# Wall Hanging Hand Tool Cabinet



## Chiefwoodworker (Jul 17, 2008)

Some time back I posted a SketchUp model of a wall hanging tool cabinet I intended to build in which I could house my precious hand tools. I am finished with everything except actually hanging all the tools, particularly in the doors. But I thought you might want a peek anyway. It is made from tiger maple and mahogany. I have one little problem; the left door is mounted with a sag and piano hinges don't allow for adjustments as cabinet doors do. If I can't find a simple solution I will have to re-hang it.

You can download the SketchUp model by going to http://www.srww.com/sketchup-furniture-plans.htm . You can read about its construction by going to http://www.srww.com/blog/?page_id=128http://www.srww.com/current-furniture-project.htm . The final Wall Hanging Hand Tool Cabinet - Update 5 will be posted on my blog tomorrow.
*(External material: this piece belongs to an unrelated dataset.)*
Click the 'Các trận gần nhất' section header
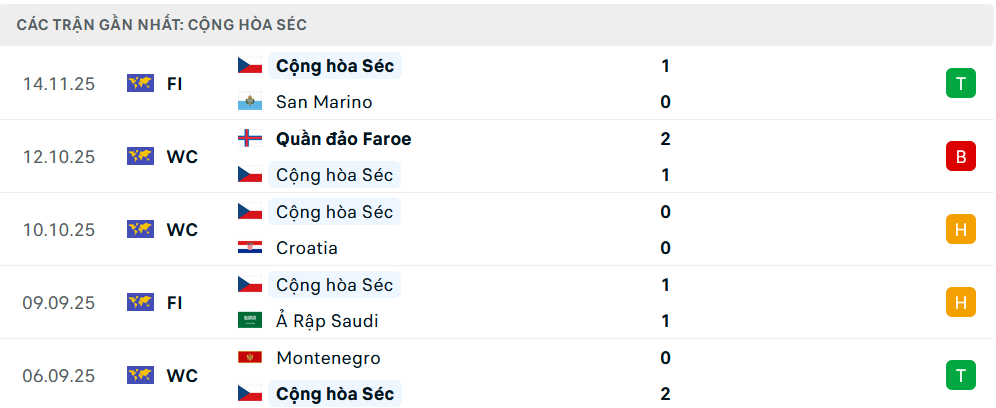 pyautogui.click(x=161, y=24)
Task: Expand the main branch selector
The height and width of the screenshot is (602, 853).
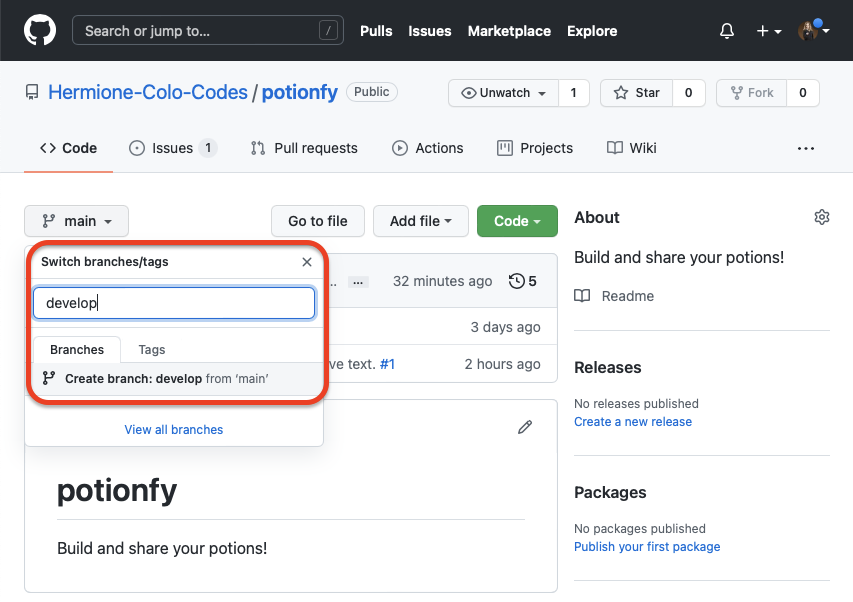Action: coord(77,221)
Believe it or not, I paid about $1 a bd ft for the material. I almost never pay more than $2 bd ft for any of my wood. I have cultivated local sources and even cut my own on occasion. See http://www.srww.com/blog/?p=28 for a better explanation.
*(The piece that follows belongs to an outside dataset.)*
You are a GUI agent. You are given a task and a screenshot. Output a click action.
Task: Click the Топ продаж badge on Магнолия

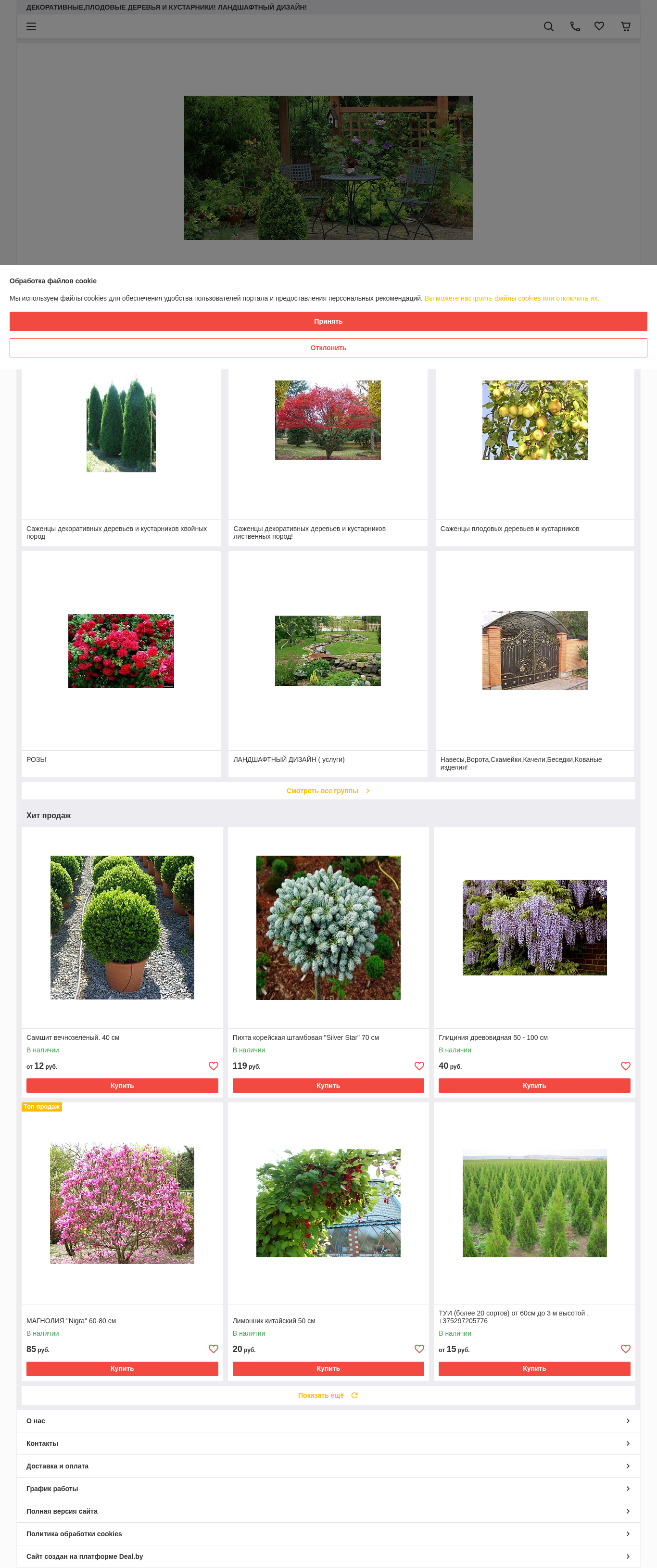[41, 1107]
The project requires approximately 70 bd ft depending on your estimate of waste.

I never keep track of my hours since this is a hobby and this project dragged on due to other family events and trips. Also, there is a lot of hand dovetailing, hand planing and hand sanding in this project, which takes quite a while. If I gave you an estimate of time it would be a pure guess. That said, maybe 60 hours. But that is 60 hours of pure joy! ;>)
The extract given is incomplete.